Radio Cave Po’ (Droits Réservés)

Radio Cave Po’ (Droits Réservés)

Du 28 janvier au 4 février : Diffusion de concerts sur radio Cave Po’/ La Cave Poésie René-Gouzenne, transmission vidéo en direct de concerts de Détours de chant

La Chanson est virale ! 1ère partie

Avec

27 janvier : Imbert Imbert (Mathias Imbert,contrebasse & chant,Brunoï Zarn, guitare électrique  / Mathieu Werchowski,  violon / Laurent Paris, batterie) 28 janvier : SimCha (Charlotte Couleau,  piano & chant / Simon Fayolle,  cajon, guitare & chant) – Garance (guitare, chant)


La Cave Poésie René-Gouzenne – Théâtre des Mazades (Toulouse)

Vous aussi, participez à Radio Cave Po’ !

Vous pouvez nous envoyer vos enregistrements à l’adresse radiocavepo@gmail.com.

On se fera un plaisir de diffuser vos créations !

Poésie, chanson, solo d’harmonica, idées folles ou mots d’amour : c’est peut-être ici que vous allez dire ce que vous n’avez jamais dit…

Pas besoin de matériel de professionnel pour être diffusé·e sur Radio Cave Po’ !

Vous pouvez même vous enregistrer avec votre téléphone portable et nous envoyer tout ça.

Radio Cave Po'

Le rendez-vous hebdomadaire, celui de La Pause Musicale, cette pause gratuite de midi, dans la  salle du Sénéchal, tout près du Capitole, de même que le festival Chanson Détours de Chant, ce festival toulousain qui illumine notre hiver depuis vingt ans sont parmi les innombrables sacrifiés de cette pandémie qui dure, dure… Imaginer seulement Toulouse sans ses terrasses de cafés, sans ses étudiants, sans ses rendez-vous culturels, c’est une hérésie, un sacrilège !

Préambule trop attendu, direz-vous, alors passons vite sur cette douleur et venons-en aux tentatives de survie, aux efforts pour tenter de maintenir ce lien vital entre la culture et nous, entre les artistes et nous.   Cette fois, nous nous intéressons à la Radio, Radio Cave Po’, rue du Taur, à quelques mètres de la Basilique St Sernin. C’est là que depuis des mois maintenant on offre aux auditeurs d’entendre un peu de ce qu’ils ne peuvent plus venir voir.

Signalons au passage que ces web radios fleurissent en attendant pour certaines de trouver leur canal FM. C’est le cas pour exemple de Troyes Aube RadioFred Castel, bien connu pour son engagement  chansonnier, a trouvé refuge quand son association Troyes Chante a été privée de l’inauguration de son festival en novembre… C’est ainsi que le mercredi 3 février à 19 h est née l’émission hebdomadaire On allume les étoiles – tout un programme ! – avec pour premier invité Gérard Morel, et chaque semaine à l’avenir Patrice Mercier et ses inénarrables goguettes qui ne manque aucune occasion de régler ses comptes à notre monde étrange.
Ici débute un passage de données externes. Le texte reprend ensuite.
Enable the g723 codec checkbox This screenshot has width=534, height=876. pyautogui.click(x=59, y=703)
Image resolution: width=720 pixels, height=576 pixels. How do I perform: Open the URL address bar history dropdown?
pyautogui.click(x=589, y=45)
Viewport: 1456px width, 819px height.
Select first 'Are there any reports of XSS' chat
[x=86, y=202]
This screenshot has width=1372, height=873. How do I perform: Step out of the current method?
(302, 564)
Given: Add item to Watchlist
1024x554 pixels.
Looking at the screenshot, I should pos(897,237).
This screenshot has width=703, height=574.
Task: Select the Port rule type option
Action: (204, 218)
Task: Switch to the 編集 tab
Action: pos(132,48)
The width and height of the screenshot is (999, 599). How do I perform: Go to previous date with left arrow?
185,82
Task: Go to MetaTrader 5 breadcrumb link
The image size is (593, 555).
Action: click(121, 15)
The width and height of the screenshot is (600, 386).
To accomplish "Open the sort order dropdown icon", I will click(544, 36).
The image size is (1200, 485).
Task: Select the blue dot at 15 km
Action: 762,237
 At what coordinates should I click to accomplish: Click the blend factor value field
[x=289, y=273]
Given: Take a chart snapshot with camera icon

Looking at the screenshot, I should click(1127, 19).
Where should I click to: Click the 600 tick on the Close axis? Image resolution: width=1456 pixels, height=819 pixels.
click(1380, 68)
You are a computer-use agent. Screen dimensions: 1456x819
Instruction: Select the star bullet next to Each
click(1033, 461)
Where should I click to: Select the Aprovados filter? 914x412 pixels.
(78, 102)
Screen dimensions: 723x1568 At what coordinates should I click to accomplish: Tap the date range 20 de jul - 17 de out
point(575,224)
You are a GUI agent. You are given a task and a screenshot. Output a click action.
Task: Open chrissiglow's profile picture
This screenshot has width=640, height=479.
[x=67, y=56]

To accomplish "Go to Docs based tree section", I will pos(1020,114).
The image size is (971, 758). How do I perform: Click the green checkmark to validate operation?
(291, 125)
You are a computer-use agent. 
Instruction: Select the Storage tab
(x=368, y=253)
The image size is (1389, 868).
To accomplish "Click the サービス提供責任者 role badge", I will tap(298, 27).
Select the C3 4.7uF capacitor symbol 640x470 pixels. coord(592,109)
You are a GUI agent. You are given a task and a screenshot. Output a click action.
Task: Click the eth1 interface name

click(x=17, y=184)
Tentons de vous donner un aperçu de ce que Radio Cave Po’ nous a permis de vivre à distance donc … Nous commencerons avec le duo SimCha, invité par Joël Saurin – on vous recommande en prime son bel accent du Sud-Ouest ! –  et la Pause musicale, un duo guitare piano. Leur image où ils apparaissent inspirés par les jeux enfantins d’indiens nous oriente vers la légèreté… Et pourtant ils nous chantent Chagrin d’amour – précision : sur un air guilleret ! –  et même La pierre au cou « Se jeter en amour comme on se jette dans une rivière la pierre au cou… C’est pas banal c’que ça fait mal,  c’est idéal mais c’est fatal ». Ces deux là ne semblent visiblement pas  décidés à renoncer à leur joie de vivre et de chanter. Pour autant, ils savent aussi se faire tendres et lyriques comme dans La Rivière et l’on aime, on avoue, les entendre chanter l’amitié « un ami, ça dégoupille, c’est piquant comme une aiguille, ça veut dire qu’il est comme toi, qu’il a des hauts et des bas… » égratigner Les politiques «  leurs élucubrations me perdent, eux-mêmes ils ne se comprennent pas… Ils donnent des ordres, et c’est le désordre ». Ma foi, c’est bien dit et sacrément d’actualité !      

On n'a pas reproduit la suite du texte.